* **WHAT TO PRODUCE**: Find every line in the records below that holds the word "under", and copy each one.

[Stored data]
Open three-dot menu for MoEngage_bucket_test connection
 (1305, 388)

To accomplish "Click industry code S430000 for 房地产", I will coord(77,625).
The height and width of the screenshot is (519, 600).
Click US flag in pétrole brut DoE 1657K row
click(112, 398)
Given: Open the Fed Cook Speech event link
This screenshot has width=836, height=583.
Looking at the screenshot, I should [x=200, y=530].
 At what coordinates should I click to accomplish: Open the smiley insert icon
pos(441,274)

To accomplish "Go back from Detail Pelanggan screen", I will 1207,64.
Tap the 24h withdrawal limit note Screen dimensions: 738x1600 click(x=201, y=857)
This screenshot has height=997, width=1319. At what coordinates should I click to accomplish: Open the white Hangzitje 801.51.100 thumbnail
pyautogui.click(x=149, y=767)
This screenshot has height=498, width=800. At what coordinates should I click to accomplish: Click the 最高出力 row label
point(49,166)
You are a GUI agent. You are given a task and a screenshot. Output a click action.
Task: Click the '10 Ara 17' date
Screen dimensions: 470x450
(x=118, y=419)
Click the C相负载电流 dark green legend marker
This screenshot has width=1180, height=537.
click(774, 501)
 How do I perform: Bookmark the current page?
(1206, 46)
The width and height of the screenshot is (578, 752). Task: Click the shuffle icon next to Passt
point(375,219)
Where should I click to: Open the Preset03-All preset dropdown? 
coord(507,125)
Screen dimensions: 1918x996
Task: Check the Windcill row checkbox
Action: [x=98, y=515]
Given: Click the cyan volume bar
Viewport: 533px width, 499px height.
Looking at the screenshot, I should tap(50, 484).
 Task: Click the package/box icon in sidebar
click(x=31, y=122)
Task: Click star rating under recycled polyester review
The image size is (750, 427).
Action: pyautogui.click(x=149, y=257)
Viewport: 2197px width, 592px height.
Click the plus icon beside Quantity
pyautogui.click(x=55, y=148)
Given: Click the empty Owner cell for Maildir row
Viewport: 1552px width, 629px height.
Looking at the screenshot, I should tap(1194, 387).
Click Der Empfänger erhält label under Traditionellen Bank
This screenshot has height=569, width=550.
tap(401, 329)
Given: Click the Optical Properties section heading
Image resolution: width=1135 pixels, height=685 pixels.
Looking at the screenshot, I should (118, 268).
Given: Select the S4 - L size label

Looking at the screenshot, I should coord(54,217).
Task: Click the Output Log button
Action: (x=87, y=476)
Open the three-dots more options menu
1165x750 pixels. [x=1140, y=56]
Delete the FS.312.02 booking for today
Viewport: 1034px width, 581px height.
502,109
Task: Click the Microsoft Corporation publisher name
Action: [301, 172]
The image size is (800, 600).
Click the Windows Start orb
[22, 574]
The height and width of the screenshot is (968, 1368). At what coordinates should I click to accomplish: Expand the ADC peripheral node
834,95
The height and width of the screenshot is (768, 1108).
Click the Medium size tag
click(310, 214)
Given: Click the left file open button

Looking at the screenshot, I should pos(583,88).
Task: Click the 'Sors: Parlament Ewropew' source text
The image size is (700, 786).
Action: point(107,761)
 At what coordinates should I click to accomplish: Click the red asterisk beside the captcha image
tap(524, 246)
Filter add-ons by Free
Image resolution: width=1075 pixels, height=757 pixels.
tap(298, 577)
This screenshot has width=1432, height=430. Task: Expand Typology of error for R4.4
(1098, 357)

* **SOLUTION BELOW**:
Task: Click star rating under recycled polyester review
Click Der Empfänger erhält label under Traditionellen Bank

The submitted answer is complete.